Copy out the records from the line containing "Given: Uncheck the desk keyword suggestion" down to the line containing "point(2388,1387)", both of those lines included, and nothing more.

━━━ Provided records

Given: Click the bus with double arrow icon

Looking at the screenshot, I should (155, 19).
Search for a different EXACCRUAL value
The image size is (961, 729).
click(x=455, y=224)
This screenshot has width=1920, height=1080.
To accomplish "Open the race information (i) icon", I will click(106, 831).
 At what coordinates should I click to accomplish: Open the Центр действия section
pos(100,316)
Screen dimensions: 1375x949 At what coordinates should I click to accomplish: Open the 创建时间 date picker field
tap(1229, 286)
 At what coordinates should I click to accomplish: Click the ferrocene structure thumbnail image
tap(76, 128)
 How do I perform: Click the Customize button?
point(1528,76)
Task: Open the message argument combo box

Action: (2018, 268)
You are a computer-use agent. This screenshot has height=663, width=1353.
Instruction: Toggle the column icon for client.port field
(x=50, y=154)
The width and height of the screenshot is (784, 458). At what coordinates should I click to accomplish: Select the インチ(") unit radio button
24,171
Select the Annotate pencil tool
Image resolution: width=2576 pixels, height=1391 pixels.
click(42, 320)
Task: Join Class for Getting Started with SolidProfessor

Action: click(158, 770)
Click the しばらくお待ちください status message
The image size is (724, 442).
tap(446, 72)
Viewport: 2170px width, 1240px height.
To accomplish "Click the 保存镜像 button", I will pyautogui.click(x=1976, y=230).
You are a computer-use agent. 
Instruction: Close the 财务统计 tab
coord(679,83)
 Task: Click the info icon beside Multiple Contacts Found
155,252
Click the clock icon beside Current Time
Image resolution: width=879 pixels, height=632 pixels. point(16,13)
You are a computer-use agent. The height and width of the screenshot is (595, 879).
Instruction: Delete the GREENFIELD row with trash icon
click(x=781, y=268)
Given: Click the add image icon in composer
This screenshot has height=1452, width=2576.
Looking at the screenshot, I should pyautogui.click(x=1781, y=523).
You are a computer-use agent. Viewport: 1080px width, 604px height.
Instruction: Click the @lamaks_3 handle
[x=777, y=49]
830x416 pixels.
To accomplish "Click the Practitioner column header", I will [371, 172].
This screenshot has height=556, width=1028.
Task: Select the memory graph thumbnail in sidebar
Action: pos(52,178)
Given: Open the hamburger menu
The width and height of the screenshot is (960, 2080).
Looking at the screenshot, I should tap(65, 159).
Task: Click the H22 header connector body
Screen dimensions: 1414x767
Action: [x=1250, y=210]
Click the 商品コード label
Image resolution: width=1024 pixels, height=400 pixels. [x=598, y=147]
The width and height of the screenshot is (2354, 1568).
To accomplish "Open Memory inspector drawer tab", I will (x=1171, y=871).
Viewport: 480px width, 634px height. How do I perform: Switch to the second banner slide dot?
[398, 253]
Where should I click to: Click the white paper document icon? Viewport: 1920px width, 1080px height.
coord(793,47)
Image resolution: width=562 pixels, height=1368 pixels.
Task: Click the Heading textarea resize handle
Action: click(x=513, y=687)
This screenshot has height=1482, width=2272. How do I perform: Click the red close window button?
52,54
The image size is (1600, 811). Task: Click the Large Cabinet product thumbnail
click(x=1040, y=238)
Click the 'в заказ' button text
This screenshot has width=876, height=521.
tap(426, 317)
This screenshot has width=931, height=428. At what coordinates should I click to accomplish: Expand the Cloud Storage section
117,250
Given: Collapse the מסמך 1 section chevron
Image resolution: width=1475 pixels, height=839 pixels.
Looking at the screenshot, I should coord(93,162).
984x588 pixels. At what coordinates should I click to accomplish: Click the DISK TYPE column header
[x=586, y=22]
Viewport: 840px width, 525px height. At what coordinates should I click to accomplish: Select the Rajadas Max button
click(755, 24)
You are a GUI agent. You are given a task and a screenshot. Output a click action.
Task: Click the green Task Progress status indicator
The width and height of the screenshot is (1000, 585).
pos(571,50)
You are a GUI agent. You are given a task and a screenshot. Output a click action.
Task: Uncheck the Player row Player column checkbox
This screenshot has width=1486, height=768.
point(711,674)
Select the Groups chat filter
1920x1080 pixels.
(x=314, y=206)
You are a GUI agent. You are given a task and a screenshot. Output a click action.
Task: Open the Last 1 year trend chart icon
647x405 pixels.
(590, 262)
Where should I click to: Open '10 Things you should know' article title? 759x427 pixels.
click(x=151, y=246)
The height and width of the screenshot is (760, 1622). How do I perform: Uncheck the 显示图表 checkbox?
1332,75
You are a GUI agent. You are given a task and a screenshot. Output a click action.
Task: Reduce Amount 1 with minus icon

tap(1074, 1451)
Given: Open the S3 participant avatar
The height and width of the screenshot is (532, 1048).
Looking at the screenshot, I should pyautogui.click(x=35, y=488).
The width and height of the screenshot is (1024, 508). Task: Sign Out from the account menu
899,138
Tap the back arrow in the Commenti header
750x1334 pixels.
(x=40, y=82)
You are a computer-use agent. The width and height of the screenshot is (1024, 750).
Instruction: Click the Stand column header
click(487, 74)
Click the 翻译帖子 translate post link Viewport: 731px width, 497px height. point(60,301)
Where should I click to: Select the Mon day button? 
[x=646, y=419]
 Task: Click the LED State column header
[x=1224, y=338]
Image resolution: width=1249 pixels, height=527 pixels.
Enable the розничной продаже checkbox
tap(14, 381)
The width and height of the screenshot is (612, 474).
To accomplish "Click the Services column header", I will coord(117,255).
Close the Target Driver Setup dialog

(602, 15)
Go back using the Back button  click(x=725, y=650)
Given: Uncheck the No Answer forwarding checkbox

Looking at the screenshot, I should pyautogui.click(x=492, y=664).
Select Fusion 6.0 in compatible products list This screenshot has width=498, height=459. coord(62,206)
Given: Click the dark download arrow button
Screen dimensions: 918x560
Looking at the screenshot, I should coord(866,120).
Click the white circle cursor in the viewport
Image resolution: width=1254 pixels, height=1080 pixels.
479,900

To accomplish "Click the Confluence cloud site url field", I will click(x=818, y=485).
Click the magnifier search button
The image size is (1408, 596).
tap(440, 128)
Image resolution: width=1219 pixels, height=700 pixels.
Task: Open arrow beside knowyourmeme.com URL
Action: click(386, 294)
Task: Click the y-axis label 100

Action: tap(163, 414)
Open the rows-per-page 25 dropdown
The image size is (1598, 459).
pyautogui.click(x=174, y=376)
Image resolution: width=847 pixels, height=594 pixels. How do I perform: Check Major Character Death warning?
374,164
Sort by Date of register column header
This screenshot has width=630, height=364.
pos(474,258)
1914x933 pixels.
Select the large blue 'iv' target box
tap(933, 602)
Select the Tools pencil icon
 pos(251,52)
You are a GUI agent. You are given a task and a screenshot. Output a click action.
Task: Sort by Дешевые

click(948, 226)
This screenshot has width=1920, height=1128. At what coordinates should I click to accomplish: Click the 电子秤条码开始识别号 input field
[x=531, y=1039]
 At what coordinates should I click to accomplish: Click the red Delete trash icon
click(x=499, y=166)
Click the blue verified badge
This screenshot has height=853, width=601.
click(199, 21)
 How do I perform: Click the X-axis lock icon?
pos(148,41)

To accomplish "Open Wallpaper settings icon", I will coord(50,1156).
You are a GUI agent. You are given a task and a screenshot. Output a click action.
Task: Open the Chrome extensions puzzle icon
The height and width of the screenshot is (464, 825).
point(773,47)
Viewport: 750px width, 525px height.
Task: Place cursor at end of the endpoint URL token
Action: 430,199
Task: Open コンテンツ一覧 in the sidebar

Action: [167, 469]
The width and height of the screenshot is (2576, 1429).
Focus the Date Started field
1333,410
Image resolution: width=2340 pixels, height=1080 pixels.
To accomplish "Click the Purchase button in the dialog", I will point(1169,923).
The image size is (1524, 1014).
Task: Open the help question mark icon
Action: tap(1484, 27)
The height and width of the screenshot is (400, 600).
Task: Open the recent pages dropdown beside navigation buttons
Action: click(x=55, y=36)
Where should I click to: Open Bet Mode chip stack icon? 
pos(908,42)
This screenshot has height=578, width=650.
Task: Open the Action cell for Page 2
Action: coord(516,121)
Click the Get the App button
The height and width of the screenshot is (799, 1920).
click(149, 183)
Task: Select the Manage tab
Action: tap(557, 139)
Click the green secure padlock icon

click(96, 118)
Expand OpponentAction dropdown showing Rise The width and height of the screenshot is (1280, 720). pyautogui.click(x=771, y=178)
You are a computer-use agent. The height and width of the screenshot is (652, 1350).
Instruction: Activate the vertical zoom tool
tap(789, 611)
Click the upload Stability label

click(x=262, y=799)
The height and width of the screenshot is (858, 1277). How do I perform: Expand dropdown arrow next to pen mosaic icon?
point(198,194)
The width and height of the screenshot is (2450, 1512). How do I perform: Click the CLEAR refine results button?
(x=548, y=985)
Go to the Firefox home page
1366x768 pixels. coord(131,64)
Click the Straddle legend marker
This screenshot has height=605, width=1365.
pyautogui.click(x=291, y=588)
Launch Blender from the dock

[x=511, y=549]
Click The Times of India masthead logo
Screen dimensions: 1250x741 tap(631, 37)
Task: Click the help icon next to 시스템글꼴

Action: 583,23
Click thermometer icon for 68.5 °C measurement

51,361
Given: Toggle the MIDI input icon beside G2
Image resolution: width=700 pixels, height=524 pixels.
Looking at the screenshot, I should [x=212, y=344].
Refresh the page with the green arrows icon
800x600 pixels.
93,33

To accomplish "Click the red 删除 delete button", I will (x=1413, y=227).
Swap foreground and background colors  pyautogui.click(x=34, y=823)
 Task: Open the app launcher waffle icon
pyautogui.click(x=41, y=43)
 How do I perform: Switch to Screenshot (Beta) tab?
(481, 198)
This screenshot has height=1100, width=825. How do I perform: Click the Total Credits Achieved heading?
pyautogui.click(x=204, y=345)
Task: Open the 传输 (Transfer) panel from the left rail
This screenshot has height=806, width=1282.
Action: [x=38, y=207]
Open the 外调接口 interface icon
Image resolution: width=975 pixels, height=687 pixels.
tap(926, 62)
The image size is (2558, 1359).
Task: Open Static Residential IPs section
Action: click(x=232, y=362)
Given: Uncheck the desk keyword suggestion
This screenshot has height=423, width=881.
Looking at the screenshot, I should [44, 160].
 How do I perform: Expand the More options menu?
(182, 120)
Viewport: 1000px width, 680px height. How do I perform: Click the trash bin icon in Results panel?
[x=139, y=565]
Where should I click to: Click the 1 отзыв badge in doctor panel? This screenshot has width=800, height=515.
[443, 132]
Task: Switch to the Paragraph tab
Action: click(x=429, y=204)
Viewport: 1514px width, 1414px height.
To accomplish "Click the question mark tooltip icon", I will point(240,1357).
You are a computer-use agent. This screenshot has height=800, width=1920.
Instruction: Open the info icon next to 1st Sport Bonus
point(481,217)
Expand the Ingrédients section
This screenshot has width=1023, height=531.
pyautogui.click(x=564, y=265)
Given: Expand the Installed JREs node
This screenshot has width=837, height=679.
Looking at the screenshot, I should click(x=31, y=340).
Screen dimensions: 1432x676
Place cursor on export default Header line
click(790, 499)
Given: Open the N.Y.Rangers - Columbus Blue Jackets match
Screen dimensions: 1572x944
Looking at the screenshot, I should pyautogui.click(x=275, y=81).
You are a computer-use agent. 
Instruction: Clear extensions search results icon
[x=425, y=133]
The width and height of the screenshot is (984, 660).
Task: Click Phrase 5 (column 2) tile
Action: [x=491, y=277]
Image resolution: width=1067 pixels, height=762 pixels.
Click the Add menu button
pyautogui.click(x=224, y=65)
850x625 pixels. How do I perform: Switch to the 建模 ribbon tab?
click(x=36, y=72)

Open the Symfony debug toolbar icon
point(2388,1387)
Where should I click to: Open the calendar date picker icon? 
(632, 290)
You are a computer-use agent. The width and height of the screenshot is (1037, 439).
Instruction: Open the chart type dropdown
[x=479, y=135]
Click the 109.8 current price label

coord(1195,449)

━━━━━━

Complete response ::
Given: Uncheck the desk keyword suggestion
This screenshot has height=423, width=881.
Looking at the screenshot, I should [44, 160].
 How do I perform: Expand the More options menu?
(182, 120)
Viewport: 1000px width, 680px height. How do I perform: Click the trash bin icon in Results panel?
[x=139, y=565]
Where should I click to: Click the 1 отзыв badge in doctor panel? This screenshot has width=800, height=515.
[443, 132]
Task: Switch to the Paragraph tab
Action: click(x=429, y=204)
Viewport: 1514px width, 1414px height.
To accomplish "Click the question mark tooltip icon", I will point(240,1357).
You are a computer-use agent. This screenshot has height=800, width=1920.
Instruction: Open the info icon next to 1st Sport Bonus
point(481,217)
Expand the Ingrédients section
This screenshot has width=1023, height=531.
pyautogui.click(x=564, y=265)
Given: Expand the Installed JREs node
This screenshot has width=837, height=679.
Looking at the screenshot, I should click(x=31, y=340).
Screen dimensions: 1432x676
Place cursor on export default Header line
click(790, 499)
Given: Open the N.Y.Rangers - Columbus Blue Jackets match
Screen dimensions: 1572x944
Looking at the screenshot, I should pyautogui.click(x=275, y=81).
You are a computer-use agent. 
Instruction: Clear extensions search results icon
[x=425, y=133]
The width and height of the screenshot is (984, 660).
Task: Click Phrase 5 (column 2) tile
Action: [x=491, y=277]
Image resolution: width=1067 pixels, height=762 pixels.
Click the Add menu button
pyautogui.click(x=224, y=65)
850x625 pixels. How do I perform: Switch to the 建模 ribbon tab?
click(x=36, y=72)

Open the Symfony debug toolbar icon
point(2388,1387)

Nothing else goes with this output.